What she doesn't understand is that there are limiting probabilities upon probabilities upon probabilities which vastly reduce the total number of suitable stars, within suitable regions of their galaxies, having suitable type solar systems with large gas giants in the outer belts, with earthlike planets in habitable regions, having the right axial tilt, right rotational speed, right iron core, right moon, right amount of water, and on and on.
And then there is the matter she hasn't considered of how in a sterile pre-biotic environment do chemicals randomly assemble to produce even the simplest of cells which are mindbogglingly complex?
She has considered none of that and is just going on blind faith.
Traffic cops are not toys. :-}
They are if you know how to play with them.
I had not looked at the article until your post.
I will read it later. That is some surprisingly thoughtful material.
I would have missed it if not for your post.
I believe that life has been, and is forever.
Not so much individual lives, but an eternal conscienceless.
consciousness - (bad click)
Good luck with that.
11:04 · But then the temperature dropped, and the Higgs field condensed. This condensate now fills the
11:11 · entire universe. But it was only when the Higgs field condensed that particles acquired masses.

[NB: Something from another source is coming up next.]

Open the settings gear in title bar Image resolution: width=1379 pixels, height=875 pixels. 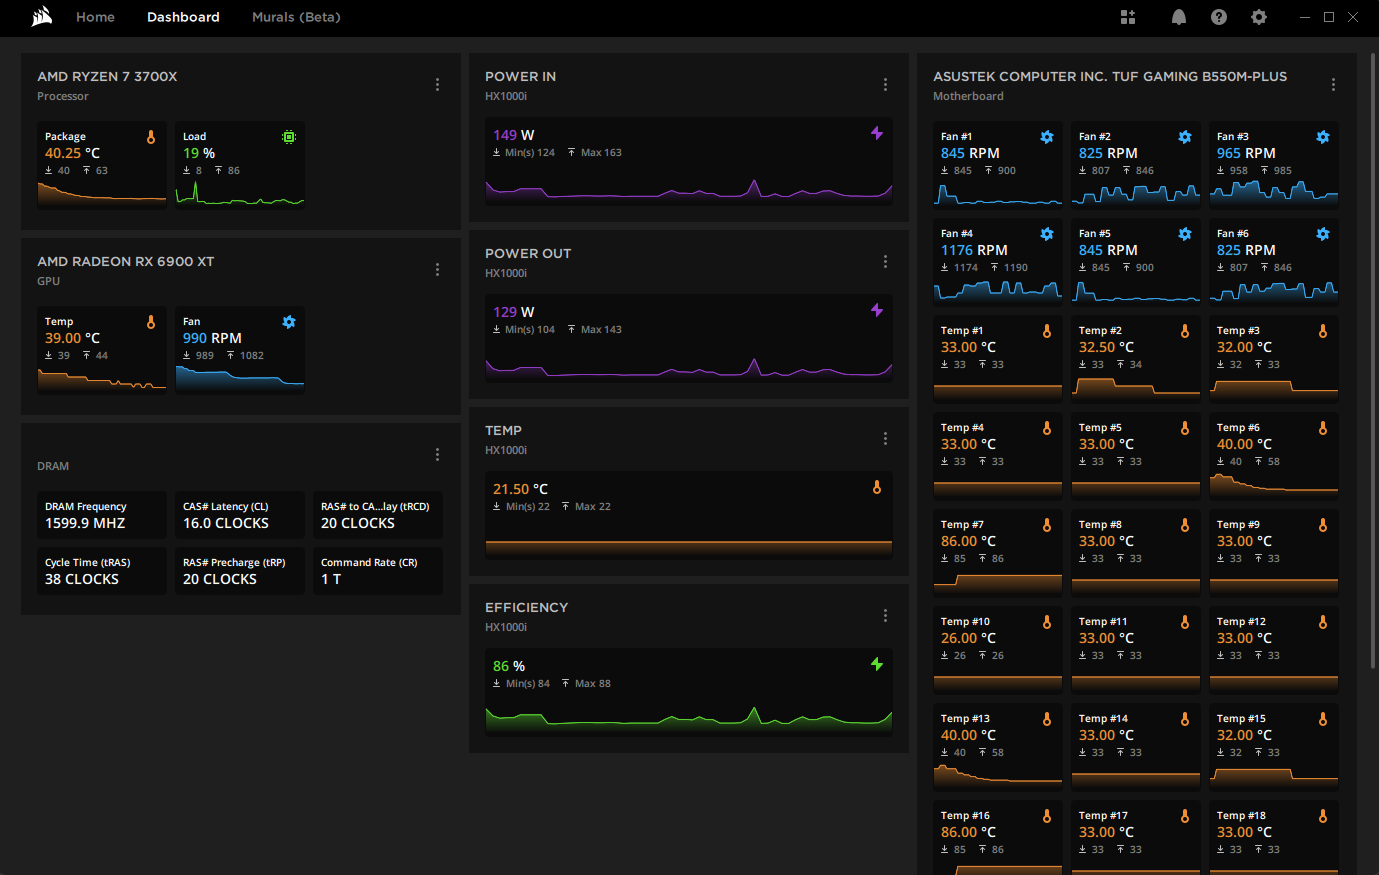(1259, 17)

11:18 · It’s a phase transition called “electroweak symmetry breaking” and it’s believed to have
11:23 · happened about 10 to the minus 11 seconds after the Big Bang at
11:28 · a temperature of 10 to the 15 Kelvin, that’s much hotter than even the centre of the sun.
11:33 · What all this means is that in the early universe none of the particles had masses.
11:39 · They were all massless, and they were all moving with the speed of light. Later they were not.
So I nisread these lines mistaking “with the speed of light” for “greater than the speed of light”.
The obvious question is, does special or general relativity even hold when the universe is expanding? I never read up on the details of inflation.
Other than Bidenflation, which is different.